Fly fishing for trout is no different. Most fly anglers limit their efforts to shallow waters with a light weight Clouser fly. This unfortunately limits the catch experience. To fish deeper waters from 5 to 8 feet is possible, but you need a heavier Clouser fly with little water resistance. This will enable the fly angler to work the Clouser fly just like a jig and be just as effective, with lots more fun. The fly must bounce off the bottom, arch over the grass and head for the bottom in order to be effective.
Flounder are already moving into sandy area around the artificial reefs and then to the bays. Then, in the fall months flounder move into the estuaries and sandy areas of the flats. From now on into winter, flounder can be a great target of inshore anglers. Cast a jig or Clouser fly past the sandy spot and drag or work it over the spot. In deeper waters, like artificial reef area, live bait is king for flounder.
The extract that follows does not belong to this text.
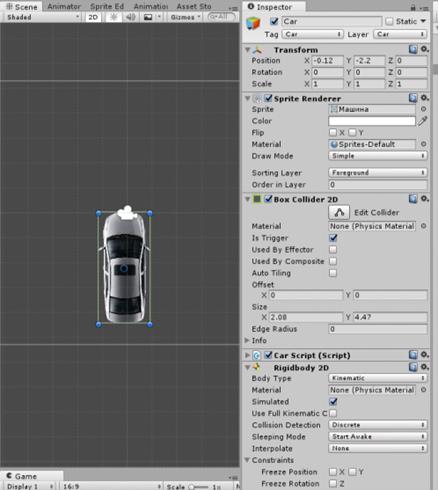Screen dimensions: 438x490
Task: Click the Inspector lock icon
Action: tap(413, 7)
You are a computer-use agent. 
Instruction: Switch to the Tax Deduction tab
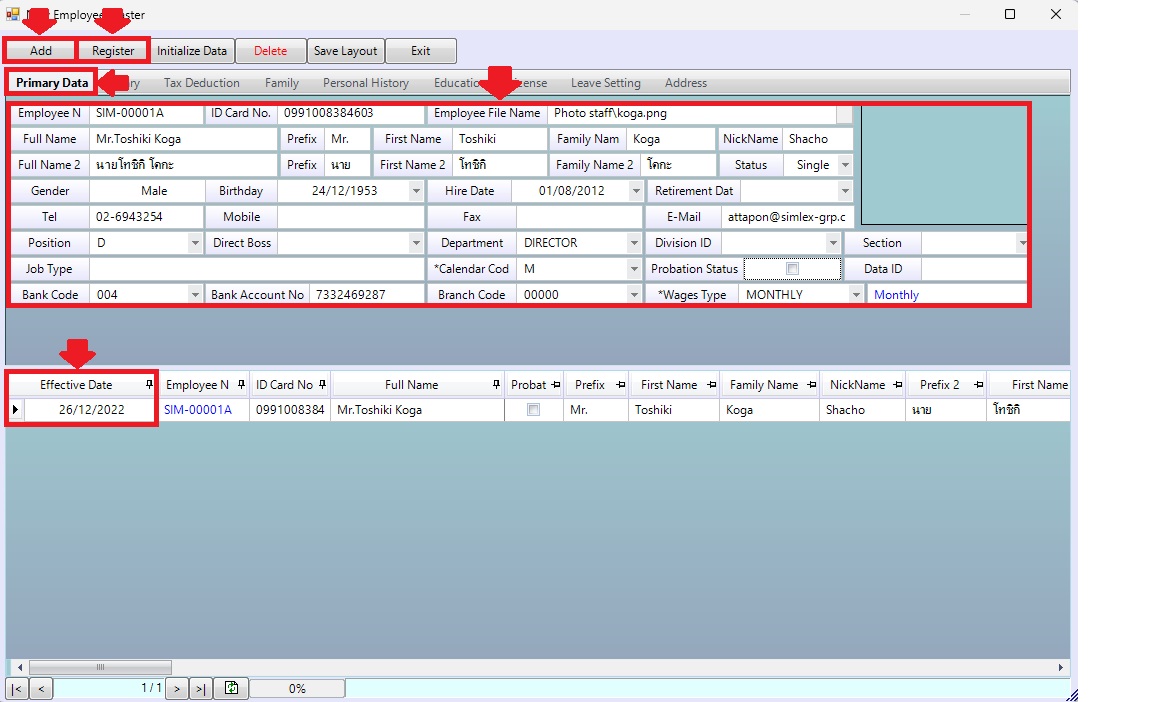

Anchor just off the area and cast a small live bait (a Carolina rig works well here) to the bottom, and then slowly drag it over the area to the flounder.
King mackerel also make a pilgrimage in the fall months. When you see the water temperature reaches 70 degrees or less, we may have king fish offshore. Usually off our coast they are deep and not on the surface. Trolling with a #1 planer in a rod seems to be one of the most efficient methods. You can spot them on your fish finder and troll your lure at the proper depth.
One of the most prominent species in the fall months are Spanish mackerel who, like king mackerel follow the bait that follow the water temperature. Spanish mackerel can be caught several ways. Toll with a small squid spoon, a small green plastic squid, or set up a chum line and blind cast either with live bait, lures or Clouser flies.